### TASK STATEMENT
Of the lines below, reproduce exactly those from the line containing "Where should I click to: Toggle ECMAScript" to the end, including both the first and the last.

------ ENTRIES SHOWN ------

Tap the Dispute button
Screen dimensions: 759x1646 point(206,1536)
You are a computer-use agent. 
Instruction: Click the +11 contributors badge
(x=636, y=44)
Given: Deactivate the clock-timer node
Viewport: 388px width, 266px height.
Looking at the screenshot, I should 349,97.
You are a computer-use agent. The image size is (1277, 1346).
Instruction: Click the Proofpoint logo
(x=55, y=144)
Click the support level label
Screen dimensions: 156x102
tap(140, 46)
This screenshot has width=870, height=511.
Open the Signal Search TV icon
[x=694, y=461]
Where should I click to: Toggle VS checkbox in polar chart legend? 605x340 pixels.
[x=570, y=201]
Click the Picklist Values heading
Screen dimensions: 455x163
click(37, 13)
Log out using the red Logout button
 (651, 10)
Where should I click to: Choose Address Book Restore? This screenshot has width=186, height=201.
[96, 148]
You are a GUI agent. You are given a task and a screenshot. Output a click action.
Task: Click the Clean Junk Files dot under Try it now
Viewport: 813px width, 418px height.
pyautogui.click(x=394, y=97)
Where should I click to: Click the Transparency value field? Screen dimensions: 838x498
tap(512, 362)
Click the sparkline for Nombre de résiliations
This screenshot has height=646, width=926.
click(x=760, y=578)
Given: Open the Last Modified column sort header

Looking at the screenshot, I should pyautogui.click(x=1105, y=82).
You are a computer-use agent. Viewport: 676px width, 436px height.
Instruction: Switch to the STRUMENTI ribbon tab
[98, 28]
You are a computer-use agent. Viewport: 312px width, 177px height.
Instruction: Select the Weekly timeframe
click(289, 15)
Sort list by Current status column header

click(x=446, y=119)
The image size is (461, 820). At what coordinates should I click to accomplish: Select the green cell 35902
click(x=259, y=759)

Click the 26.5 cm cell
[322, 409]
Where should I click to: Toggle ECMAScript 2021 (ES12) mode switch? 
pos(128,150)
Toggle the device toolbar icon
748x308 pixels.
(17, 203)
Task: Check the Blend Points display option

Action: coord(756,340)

------

### EXPECTED ANSWER
Where should I click to: Toggle ECMAScript 2021 (ES12) mode switch? 
pos(128,150)
Toggle the device toolbar icon
748x308 pixels.
(17, 203)
Task: Check the Blend Points display option

Action: coord(756,340)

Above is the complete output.